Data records
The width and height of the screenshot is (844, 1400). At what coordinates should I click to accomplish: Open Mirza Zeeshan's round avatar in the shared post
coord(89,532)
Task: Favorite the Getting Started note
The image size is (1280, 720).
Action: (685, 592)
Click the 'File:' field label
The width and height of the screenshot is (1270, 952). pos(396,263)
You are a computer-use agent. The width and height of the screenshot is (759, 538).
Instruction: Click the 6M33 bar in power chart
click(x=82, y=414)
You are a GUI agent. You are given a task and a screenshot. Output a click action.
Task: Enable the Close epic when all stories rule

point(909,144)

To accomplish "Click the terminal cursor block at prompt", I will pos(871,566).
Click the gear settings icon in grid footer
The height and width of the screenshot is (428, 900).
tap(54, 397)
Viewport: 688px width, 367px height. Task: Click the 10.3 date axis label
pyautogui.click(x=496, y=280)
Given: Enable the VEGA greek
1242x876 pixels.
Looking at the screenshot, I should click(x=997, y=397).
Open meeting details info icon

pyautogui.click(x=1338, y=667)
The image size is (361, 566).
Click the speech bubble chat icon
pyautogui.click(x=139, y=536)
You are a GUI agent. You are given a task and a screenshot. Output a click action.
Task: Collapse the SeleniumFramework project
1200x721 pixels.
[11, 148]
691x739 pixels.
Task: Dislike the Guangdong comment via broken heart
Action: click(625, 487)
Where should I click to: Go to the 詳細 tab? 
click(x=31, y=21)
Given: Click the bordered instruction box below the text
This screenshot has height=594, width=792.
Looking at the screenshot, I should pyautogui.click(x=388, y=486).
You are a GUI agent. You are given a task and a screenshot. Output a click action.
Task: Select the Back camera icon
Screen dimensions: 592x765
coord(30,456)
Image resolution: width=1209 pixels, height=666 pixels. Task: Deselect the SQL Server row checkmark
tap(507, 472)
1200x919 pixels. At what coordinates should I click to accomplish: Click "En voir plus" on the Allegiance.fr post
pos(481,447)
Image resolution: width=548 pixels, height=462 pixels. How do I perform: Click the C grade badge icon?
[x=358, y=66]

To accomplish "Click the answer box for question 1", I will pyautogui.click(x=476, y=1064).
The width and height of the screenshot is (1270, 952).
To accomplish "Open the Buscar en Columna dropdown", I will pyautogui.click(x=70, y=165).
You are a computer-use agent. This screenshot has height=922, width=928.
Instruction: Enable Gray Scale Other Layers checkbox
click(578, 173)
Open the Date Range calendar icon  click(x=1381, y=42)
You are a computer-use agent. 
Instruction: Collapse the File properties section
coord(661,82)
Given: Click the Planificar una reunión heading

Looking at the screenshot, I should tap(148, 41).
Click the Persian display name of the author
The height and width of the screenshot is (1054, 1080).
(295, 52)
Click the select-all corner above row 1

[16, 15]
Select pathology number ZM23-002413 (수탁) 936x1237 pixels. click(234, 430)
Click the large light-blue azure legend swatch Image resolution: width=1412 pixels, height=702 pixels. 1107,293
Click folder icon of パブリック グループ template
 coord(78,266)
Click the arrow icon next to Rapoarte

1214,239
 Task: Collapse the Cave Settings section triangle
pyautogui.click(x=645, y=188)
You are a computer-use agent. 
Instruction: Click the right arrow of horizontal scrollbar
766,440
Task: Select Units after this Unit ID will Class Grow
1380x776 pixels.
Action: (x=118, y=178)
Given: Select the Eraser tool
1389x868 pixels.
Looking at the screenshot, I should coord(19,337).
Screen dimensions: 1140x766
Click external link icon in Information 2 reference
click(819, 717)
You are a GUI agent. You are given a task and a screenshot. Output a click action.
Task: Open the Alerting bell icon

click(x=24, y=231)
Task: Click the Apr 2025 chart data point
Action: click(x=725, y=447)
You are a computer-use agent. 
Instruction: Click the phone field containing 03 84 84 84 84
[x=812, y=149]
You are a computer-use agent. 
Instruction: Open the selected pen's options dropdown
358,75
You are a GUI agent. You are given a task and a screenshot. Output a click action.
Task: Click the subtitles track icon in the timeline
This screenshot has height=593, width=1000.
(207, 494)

● **What to work on**
Check each line of the records above, and copy those that hold the word "will".

● **Answer to this exercise**
To accomplish "Click the terminal cursor block at prompt", I will pos(871,566).
To accomplish "Click the answer box for question 1", I will pyautogui.click(x=476, y=1064).
To accomplish "Open the Buscar en Columna dropdown", I will pyautogui.click(x=70, y=165).
Task: Select Units after this Unit ID will Class Grow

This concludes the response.